Let me preface this opinion piece by saying that I have zero empathy for the MPAA's misguided crusade to stop technology from doing what advances in technology have always done, namely shaking up the status quo. The problems of piracy are not limited to film media, of course. Music, computer games, and console games are also exploited in a similar fashion. The digitization of entertainment media has made it much more attractive to the producers of such works to include limitations such as DRM that lessen the consumer's rights in the name of “intellectual copyright.”
Ideas can be copyrighted, and they should be copyrighted. Otherwise we'd be quite a culturally deficient bunch of primates and every branch of the arts would be the aesthetic equivalent of iwrestledabearonce. However, ideas should not, in my eyes, be able to be bought and sold willy-nilly.

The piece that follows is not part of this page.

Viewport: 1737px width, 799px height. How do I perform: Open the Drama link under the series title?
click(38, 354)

The creator of a work should have exclusive copyright ownership of that work, and this right cannot be traded to any other person, group or organization with one exception: that of work-for-hire (Fernando likes the idea of contracts between two consenting parties being valid because otherwise havoc would be wreaked upon the legality of his collecting of late fees), and in that case the organization for which the work was hired cannot sell it to someone else down the road, so not really an exception at all.
Furthermore, a universal system of encoding data should be used among countries that make meaningful effort to enforce copyright law (that means not yours, China). I find it somewhat hypocritical that, on the one hand, the free trade advocates push for greater global integration of markets and, on the other, unabashedly restrict it through area encoding for software. They're trying to have their cake and eat it too. It's unfair to the consumer, and it puts the consumer in a pickle. Say there's some quirky and unique Japanese console game I wish to play that will never, ever get a US release. I've got two options: either shell out a bunch of money on a Japanese console (the expensive way), or find some means of modding my own console to play this foreign game/wait for computer technology to reach the point that the game in question can be emulated and I can find the find the ROM/ISO/whatever via the 'tubes (the illegal way).

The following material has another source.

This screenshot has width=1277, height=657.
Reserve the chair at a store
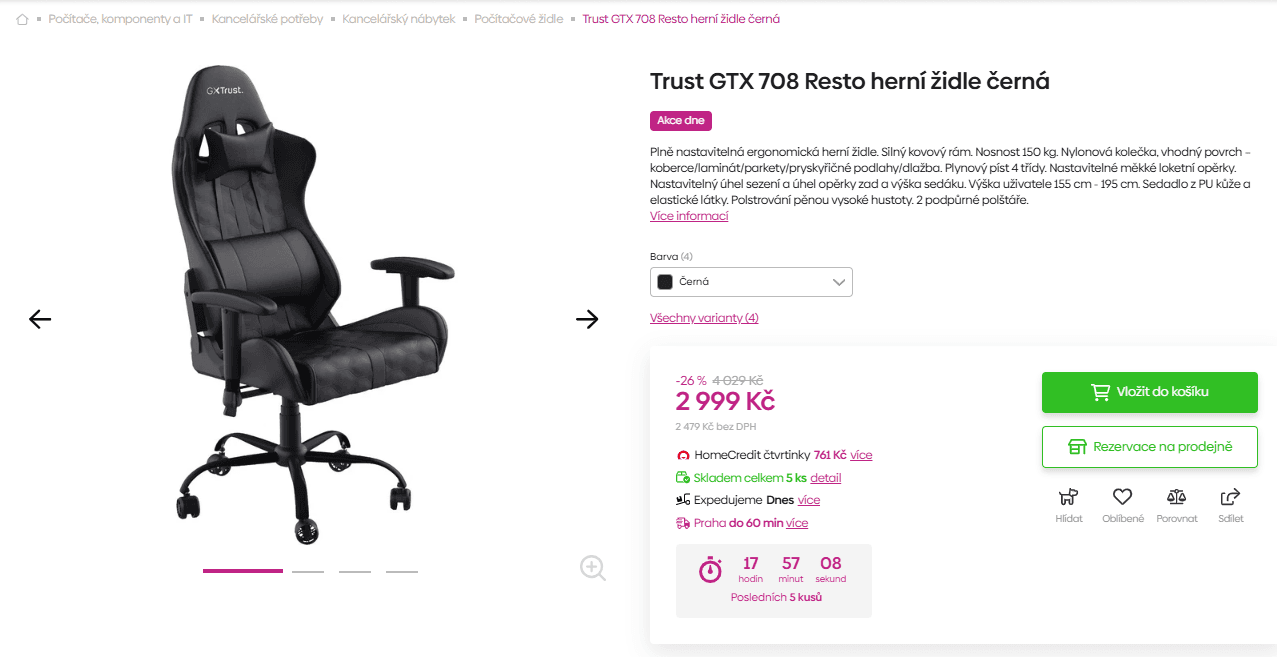pyautogui.click(x=1149, y=446)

Finally, the consumer needs to have final say over what happens with his or her virtual property. Things like the Amazon Kindle fiasco of last year, when Amazon deleted due to copyright snaggles all the copies of Animal Farm and Nineteen Eighty-Four from the Kindles of people who had purchased them, should not be allowed to happen (Amazon made right to those people in the end, so my beef is not with them personally. I like Amazon). If I buy a copy of any sort of hardware, I should be allowed to do what I will with the software as well, and to let whomever I wish borrow it and what do whatever he or she wants with it (within the bounds of the law). It's mine, not yours. Books made of actual paper are about the only things that do not have built-in protections to keep people from sharing them. It is a fundamental mistrust of the consumer that leads to the implementation of restrictive DRM, and that's only going to lead to resentment on the part of the consumer (as if it hasn't already). And when people get resentful, they get petty and “stick it” to “the man” in any way possible. Thus the problem of piracy is perforce perpetuated. (And not just piracy. Heck, even in running the Dominion Fernando finds that it is a much much much better idea to not treat people like they are mere sources of income because it increases the likelihood of them returning).

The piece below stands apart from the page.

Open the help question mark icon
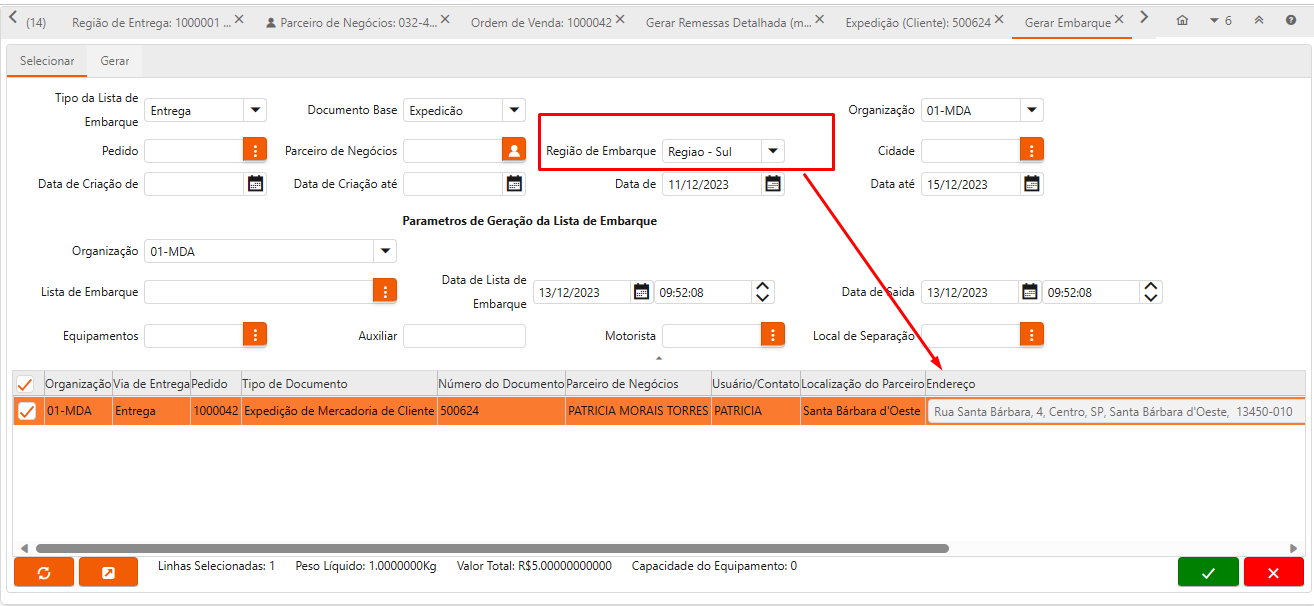Image resolution: width=1314 pixels, height=606 pixels. (1290, 20)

In an ideal world a happy medium can be reached between the people who produce works of intellectual merit and the consumers thereof, such that the former can make enough to avoid starving and the latter can do what he or she wants with what he or she buys, and everyone can be content. I feel it would be in the producers' best long-term interests to extend the first olive branch by being generally less draconian in their business methods.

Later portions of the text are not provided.